RETINAL CELL MAP COULD ADVANCE PRECISE THERAPIES FOR BLINDING DISEASES.
The following five paragraphs are an excerpt from NIH News Release:
NIH discovery sheds light on tissue targeted by age-related macular degeneration and other diseases.
“Researchers have identified distinct differences among the cells comprising a tissue in the retina that is vital to human visual perception. Scientists from the National Eye Institute (NEI) discovered five subpopulations of retinal pigment epithelium (RPE)—a layer of tissue that nourishes and supports the retina’s light-sensing photoreceptors. Using artificial intelligence, the researchers analyzed images of RPE at single-cell resolution to create a reference map that locates each subpopulation within the eye. A report on the research was published in Proceedings of the National Academy of Sciences.

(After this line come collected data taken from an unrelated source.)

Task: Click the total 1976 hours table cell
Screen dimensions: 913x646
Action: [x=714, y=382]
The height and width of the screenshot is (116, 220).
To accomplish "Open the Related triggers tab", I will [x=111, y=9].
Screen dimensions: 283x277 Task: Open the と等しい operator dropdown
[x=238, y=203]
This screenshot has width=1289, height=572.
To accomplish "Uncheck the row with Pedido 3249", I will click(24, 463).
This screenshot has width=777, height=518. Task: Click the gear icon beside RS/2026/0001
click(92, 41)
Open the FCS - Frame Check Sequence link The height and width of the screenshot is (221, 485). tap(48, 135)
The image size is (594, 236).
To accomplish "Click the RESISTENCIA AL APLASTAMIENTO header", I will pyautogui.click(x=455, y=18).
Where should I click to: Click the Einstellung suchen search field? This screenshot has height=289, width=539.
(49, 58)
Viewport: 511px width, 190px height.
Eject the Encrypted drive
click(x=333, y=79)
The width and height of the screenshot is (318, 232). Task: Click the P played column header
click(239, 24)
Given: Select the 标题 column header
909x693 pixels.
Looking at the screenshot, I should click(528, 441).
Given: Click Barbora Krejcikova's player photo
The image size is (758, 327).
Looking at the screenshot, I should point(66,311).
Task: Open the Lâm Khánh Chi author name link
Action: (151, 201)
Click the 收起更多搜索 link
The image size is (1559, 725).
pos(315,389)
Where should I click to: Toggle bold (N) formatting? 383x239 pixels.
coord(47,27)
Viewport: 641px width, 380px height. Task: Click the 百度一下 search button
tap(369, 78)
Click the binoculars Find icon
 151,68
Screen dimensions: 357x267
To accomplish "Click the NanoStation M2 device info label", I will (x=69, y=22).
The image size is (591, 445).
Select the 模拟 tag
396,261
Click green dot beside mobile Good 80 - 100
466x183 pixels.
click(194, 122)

Michael F. Chiang, M.D., director of the NEI, part of the National Institutes of Health said:
“These results provide a first-of-its-kind framework for understanding different RPE cell subpopulations and their vulnerability to retinal diseases, and for developing targeted therapies to treat them,” said Michael F. Chiang, M.D., director of the NEI, part of the National Institutes of Health.
Kapil Bharti, Ph.D., the study’s lead investigator directing the NEI Ocular and Stem Cell Translational Research Section:
“The findings will help us develop more precise cell and gene therapies for specific degenerative eye diseases,” said the study’s lead investigator, Kapil Bharti, Ph.D., who directs the NEI Ocular and Stem Cell Translational Research Section.
Vision begins when light hits the rod and cone photoreceptors that line the retina in the back of the eye. Once activated, photoreceptors send signals through a complex network of other retinal neurons that converge at the optic nerve before traveling to various centers in the brain. The RPE sits beneath the photoreceptors as a monolayer, one cell deep.
Age and disease can cause metabolic changes in RPE cells that can lead to photoreceptor degeneration. The impact on vision from these RPE changes varies dramatically by severity and where the RPE cells reside within the retina. For example, late-onset retinal degeneration (L-ORD) affects mostly peripheral retina and, therefore, peripheral vision. Age-related macular degeneration (AMD), a leading cause of vision loss, primarily affects RPE cells in the macula, which is crucial for central vision.